Extracted data entries
───

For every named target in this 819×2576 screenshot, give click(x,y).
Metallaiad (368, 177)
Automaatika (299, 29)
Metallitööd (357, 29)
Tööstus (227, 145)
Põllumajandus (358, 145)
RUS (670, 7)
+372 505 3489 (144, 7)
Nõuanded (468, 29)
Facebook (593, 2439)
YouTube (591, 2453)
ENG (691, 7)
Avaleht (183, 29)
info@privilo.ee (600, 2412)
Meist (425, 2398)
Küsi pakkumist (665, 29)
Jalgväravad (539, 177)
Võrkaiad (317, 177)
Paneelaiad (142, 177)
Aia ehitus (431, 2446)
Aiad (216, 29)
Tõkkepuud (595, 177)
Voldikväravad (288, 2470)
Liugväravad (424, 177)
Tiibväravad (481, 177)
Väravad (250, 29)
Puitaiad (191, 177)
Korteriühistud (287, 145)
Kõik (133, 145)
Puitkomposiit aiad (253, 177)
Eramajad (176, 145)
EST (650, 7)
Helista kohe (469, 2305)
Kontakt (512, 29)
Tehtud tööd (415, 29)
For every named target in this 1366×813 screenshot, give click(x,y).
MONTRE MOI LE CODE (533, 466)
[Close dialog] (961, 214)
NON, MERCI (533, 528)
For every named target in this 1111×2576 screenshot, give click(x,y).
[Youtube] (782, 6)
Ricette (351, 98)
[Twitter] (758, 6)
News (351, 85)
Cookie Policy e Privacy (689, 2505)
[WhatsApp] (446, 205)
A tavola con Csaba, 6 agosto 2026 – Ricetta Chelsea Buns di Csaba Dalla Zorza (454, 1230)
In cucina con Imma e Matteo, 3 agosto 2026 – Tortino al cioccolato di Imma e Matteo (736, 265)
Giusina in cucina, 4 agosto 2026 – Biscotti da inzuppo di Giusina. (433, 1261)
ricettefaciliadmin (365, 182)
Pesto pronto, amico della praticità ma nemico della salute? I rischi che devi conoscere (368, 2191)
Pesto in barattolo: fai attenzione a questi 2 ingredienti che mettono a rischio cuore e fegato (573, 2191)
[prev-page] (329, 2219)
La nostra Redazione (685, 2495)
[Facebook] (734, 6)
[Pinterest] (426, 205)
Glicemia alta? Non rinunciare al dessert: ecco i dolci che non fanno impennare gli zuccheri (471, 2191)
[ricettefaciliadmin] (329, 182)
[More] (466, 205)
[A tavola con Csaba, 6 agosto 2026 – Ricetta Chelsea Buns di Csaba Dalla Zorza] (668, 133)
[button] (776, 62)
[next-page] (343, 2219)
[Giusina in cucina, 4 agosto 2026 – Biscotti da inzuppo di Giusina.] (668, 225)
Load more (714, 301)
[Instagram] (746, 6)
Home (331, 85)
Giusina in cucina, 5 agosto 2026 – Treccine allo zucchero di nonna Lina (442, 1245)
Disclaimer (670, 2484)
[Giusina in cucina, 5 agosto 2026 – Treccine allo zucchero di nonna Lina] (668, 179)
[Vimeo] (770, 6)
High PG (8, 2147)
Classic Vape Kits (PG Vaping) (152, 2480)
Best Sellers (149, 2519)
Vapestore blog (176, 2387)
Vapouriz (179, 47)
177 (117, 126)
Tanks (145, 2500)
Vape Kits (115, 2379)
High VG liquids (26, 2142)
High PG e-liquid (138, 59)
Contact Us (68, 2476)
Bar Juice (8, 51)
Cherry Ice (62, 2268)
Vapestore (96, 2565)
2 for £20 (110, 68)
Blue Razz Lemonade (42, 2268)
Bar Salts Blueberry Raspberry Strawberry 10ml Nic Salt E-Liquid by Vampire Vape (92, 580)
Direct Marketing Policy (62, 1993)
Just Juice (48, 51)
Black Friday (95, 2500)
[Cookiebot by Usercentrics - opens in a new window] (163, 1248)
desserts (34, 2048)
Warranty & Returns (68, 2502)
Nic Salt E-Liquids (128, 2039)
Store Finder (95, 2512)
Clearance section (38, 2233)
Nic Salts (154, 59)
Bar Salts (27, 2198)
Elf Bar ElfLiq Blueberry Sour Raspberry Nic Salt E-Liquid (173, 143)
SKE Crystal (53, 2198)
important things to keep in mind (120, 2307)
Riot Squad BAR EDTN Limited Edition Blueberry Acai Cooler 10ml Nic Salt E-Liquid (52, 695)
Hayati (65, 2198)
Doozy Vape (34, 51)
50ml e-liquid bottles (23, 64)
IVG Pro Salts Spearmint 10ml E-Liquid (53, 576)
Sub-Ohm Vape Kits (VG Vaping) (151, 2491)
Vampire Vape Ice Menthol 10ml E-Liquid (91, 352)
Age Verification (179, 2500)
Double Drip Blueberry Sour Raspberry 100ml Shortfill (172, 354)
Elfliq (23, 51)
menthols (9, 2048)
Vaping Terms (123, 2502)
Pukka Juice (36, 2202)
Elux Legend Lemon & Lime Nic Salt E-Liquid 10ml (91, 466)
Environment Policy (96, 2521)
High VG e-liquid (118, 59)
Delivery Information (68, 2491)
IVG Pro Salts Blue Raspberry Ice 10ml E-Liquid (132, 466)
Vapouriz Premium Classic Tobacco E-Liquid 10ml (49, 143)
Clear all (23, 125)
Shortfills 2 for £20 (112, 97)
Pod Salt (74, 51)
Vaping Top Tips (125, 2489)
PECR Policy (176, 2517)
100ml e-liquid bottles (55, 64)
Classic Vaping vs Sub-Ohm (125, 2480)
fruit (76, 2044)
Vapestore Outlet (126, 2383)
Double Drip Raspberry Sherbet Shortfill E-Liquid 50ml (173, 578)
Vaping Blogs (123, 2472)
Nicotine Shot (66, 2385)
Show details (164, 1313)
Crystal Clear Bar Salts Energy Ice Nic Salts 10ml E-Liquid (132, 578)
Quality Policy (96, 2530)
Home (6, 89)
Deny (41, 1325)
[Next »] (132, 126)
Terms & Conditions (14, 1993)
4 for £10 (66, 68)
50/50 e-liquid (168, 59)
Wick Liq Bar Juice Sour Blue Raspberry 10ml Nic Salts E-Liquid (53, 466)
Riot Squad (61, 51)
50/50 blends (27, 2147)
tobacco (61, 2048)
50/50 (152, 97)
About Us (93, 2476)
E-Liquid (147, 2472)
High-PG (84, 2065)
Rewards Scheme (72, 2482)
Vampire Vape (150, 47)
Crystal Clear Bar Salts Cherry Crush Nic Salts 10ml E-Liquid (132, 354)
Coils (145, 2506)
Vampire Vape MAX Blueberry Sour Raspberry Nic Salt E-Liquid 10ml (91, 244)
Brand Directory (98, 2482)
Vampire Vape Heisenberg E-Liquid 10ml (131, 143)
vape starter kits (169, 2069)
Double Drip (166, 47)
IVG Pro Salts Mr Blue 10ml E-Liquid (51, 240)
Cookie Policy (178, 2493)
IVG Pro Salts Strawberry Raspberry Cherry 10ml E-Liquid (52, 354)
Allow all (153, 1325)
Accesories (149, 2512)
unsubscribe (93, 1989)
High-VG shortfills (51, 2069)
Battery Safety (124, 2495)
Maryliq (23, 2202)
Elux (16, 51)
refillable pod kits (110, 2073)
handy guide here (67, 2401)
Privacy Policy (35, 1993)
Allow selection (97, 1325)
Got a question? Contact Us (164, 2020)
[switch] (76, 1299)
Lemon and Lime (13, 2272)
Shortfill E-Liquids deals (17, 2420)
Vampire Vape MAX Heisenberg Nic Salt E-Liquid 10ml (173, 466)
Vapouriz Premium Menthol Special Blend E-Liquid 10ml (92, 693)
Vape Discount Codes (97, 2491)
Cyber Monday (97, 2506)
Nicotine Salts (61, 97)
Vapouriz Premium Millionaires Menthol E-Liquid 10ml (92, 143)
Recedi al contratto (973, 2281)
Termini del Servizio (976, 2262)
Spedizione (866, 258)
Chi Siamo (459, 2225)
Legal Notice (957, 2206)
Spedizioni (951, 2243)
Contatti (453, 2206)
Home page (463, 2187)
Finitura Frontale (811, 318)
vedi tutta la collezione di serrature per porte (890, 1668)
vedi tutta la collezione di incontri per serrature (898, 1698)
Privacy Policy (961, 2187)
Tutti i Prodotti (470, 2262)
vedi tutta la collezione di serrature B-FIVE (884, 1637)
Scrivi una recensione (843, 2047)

───

PROMPT: Quote exactly and only the lines from the one holding "50/50 (152, 97)" through the end of the data.

FINISHED EXERCISE:
50/50 (152, 97)
About Us (93, 2476)
E-Liquid (147, 2472)
High-PG (84, 2065)
Rewards Scheme (72, 2482)
Vampire Vape (150, 47)
Crystal Clear Bar Salts Cherry Crush Nic Salts 10ml E-Liquid (132, 354)
Coils (145, 2506)
Vampire Vape MAX Blueberry Sour Raspberry Nic Salt E-Liquid 10ml (91, 244)
Brand Directory (98, 2482)
Vampire Vape Heisenberg E-Liquid 10ml (131, 143)
vape starter kits (169, 2069)
Double Drip (166, 47)
IVG Pro Salts Mr Blue 10ml E-Liquid (51, 240)
Cookie Policy (178, 2493)
IVG Pro Salts Strawberry Raspberry Cherry 10ml E-Liquid (52, 354)
Allow all (153, 1325)
Accesories (149, 2512)
unsubscribe (93, 1989)
High-VG shortfills (51, 2069)
Battery Safety (124, 2495)
Maryliq (23, 2202)
Elux (16, 51)
refillable pod kits (110, 2073)
handy guide here (67, 2401)
Privacy Policy (35, 1993)
Allow selection (97, 1325)
Got a question? Contact Us (164, 2020)
[switch] (76, 1299)
Lemon and Lime (13, 2272)
Shortfill E-Liquids deals (17, 2420)
Vampire Vape MAX Heisenberg Nic Salt E-Liquid 10ml (173, 466)
Vapouriz Premium Menthol Special Blend E-Liquid 10ml (92, 693)
Vape Discount Codes (97, 2491)
Cyber Monday (97, 2506)
Nicotine Salts (61, 97)
Vapouriz Premium Millionaires Menthol E-Liquid 10ml (92, 143)
Recedi al contratto (973, 2281)
Termini del Servizio (976, 2262)
Spedizione (866, 258)
Chi Siamo (459, 2225)
Legal Notice (957, 2206)
Spedizioni (951, 2243)
Contatti (453, 2206)
Home page (463, 2187)
Finitura Frontale (811, 318)
vedi tutta la collezione di serrature per porte (890, 1668)
vedi tutta la collezione di incontri per serrature (898, 1698)
Privacy Policy (961, 2187)
Tutti i Prodotti (470, 2262)
vedi tutta la collezione di serrature B-FIVE (884, 1637)
Scrivi una recensione (843, 2047)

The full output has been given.